Stuck on an issue?

Lightrun Answers was designed to reduce the constant googling that comes with debugging 3rd party libraries. It collects links to all the places you might be looking at while hunting down a tough bug.

And, if you’re still stuck at the end, we’re happy to hop on a call to see how we can help out.

ChiaDog is not recovering from a remote harvester being down

See original GitHub issue

Hi, I have ChiaDog running on a CentOS box. I mapped my harvesters to local folders. Works great.

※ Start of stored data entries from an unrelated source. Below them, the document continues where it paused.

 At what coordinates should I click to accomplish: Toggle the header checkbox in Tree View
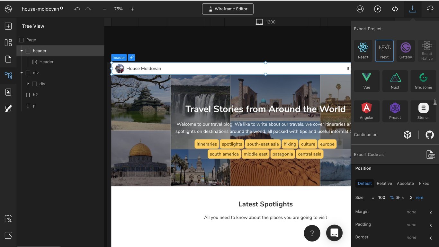click(28, 51)
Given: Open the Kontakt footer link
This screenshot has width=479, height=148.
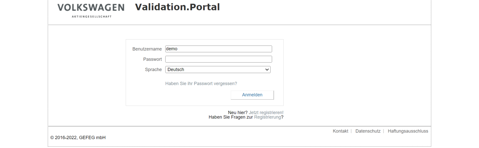Looking at the screenshot, I should coord(340,131).
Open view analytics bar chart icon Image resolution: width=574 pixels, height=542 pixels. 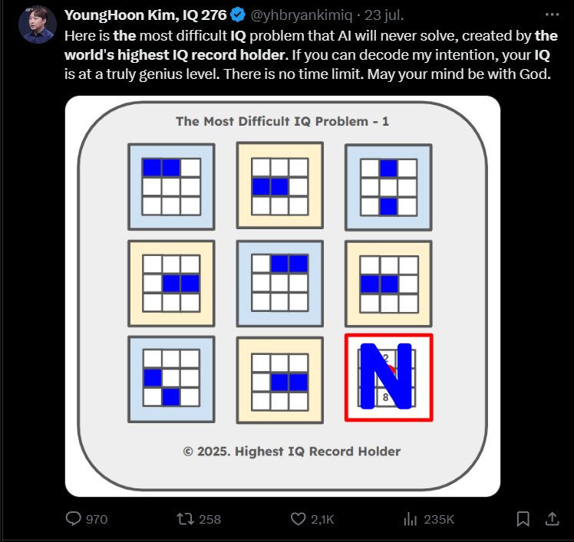(x=410, y=519)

However, when a harvester box is restarted, ChiaDog is stuck on not seeing that log file anymore, until I restart ChiaDog for that harvester. Maybe when ChiaDog is detecting harvester down (no access to the file), it should try to check whether the file access has been restored?

A clear and concise description of what the bug is and how it can be reproduced.

Setup
- One box for harvester, one for ChiaDog
Map harvester log folder to a local folder on ChiaDog box
Run ChiaDog
Pull down the network cable from the ChiaDog box
- ChiaDog starts sending “Harvester Down” notifications
Reconnect network to ChiaDog
- ChiaDog keeps sending “Harvester Down” notifications

Environment:

OS: CentOS (for ChiaDog box)
Python version: 3.9.6
Chiadog version: hmm, latest? Maybe ChiaDog version should be included in those notifications, or in the first log line, when it is started?
Harvester: remote; however, mapped to a local folder, so seen as local to ChiaDog (maybe this is the reason that ChiaDog is not checking whether file access was restored, as it assumed that this is a catastrophic failure, and is due to reboot?)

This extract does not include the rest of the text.